Jezus leraarde ook nog en genas nog enige zieken in
het huis binnen de stad bij de poort. Hij sprak tot de
leerlingen over Joannes en herhaalde zijn onlangs
gegeven getuigenis, ja, Hij prees hem bijna nog meer;
Hij verklaarde hem zo rein als een engel en zei dat
nooit iets onreins in zijn mond gekomen, noch enige
zonde of onwaarheid er uit gekomen was.
De leerlingen vroegen Jezus of hij nog lang zijn leven zou
behouden en kregen tot antwoord: “Hij zal sterven, wanneer
zijn uur daar is, en dit is zo ver niet meer.”
Een andermaal zou Hij hun dit duidelijker
meedelen. Deze aankondiging stemde de leerlingen zeer
treurig. Jezus leerde hun ook nog enige waarheden
aan uit de bergprediking.
· · · ·
## Gegeven opdracht A
Neem letterlijk over uit het stuk over Jezus en Joannes: begin bij "Jezus leraarde ook" en ga door tot en met "uit gekomen was.".
## Gegeven opdracht B
Klopt elke bewering met het stuk over Jezus en Joannes? Antwoord per bewering met ja of nee en citeer de woorden uit het stuk die de doorslag geven.
(i) Jezus zei dat Joannes zo rein was als een engel.
(ii) De leerlingen werden blij van het antwoord dat Jezus hun gaf.
(iii) Jezus leerde de leerlingen ook iets uit de bergprediking.
## Gegeven opdracht C
Schrijf het stuk over Jezus en Joannes verder vanaf de laatste zin.
Het materiaal is hier niet nodig.

## Plaatsgegevens van onderdelen op een scherm
· · · ·
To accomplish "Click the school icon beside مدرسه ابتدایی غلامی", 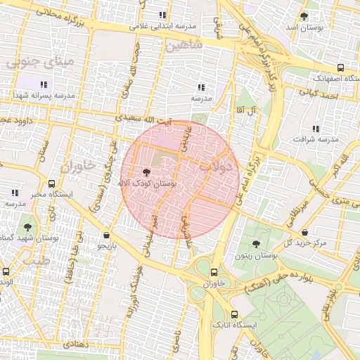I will pos(163,15).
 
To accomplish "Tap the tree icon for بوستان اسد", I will pos(304,15).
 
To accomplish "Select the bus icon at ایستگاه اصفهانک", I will pos(341,68).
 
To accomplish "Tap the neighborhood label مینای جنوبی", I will pos(39,62).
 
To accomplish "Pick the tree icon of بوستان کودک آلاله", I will pos(146,172).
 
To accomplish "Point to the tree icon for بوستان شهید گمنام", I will pos(27,227).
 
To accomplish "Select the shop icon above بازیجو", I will pos(106,236).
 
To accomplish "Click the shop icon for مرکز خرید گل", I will pos(304,232).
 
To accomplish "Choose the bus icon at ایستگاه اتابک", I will pos(234,315).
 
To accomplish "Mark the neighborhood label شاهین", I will pos(184,44).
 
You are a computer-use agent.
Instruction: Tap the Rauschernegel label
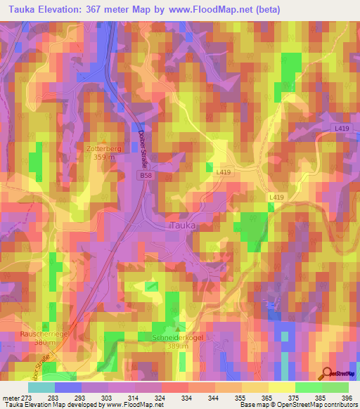pos(44,335)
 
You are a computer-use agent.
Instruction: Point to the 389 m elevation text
pos(172,346)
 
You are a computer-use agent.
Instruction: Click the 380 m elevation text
pos(44,343)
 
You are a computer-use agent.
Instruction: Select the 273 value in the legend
pos(23,398)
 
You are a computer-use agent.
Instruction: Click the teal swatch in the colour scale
pos(41,387)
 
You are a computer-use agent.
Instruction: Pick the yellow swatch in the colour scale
· · · ·
## Geschreven antwoord A
Jezus leraarde ook nog en genas nog enige zieken in
het huis binnen de stad bij de poort. Hij sprak tot de
leerlingen over Joannes en herhaalde zijn onlangs
gegeven getuigenis, ja, Hij prees hem bijna nog meer;
Hij verklaarde hem zo rein als een engel en zei dat
nooit iets onreins in zijn mond gekomen, noch enige
zonde of onwaarheid er uit gekomen was.

## Geschreven antwoord B
(i) Ja: "Hij verklaarde hem zo rein als een engel"
(ii) Nee: "Deze aankondiging stemde de leerlingen zeer treurig."
(iii) Ja: "Jezus leerde hun ook nog enige waarheden aan uit de bergprediking."

## Geschreven antwoord C
Genezing van een man met een verdorde hand.
Hierna ging Jezus weer in de synagoge leren en daar de
Farizeeën er vroeger uit gingen, sprak Hij tot de leerlingen
over de echtscheiding, gelijk het ook in de bergrede
voorkomt; en over het zweren, en over de woorden:
‘Ja, Ja’ en ‘Neen, Neen’, juist zoals in de bergrede (Mt.
5, 27-37).
Maar de Farizeeën hadden nog een ander boos plan beraamd.
Er was een man in een hoek van de synagoge met een verdorde
hand; hij had vóór Jezus niet durven verschijnen en nu dat de
Farizeeën afgedaald waren (hinab gekommen), (waarschijnlijk
van hun ereplaatsen op het verhoog), was die man ook bang voor
hen.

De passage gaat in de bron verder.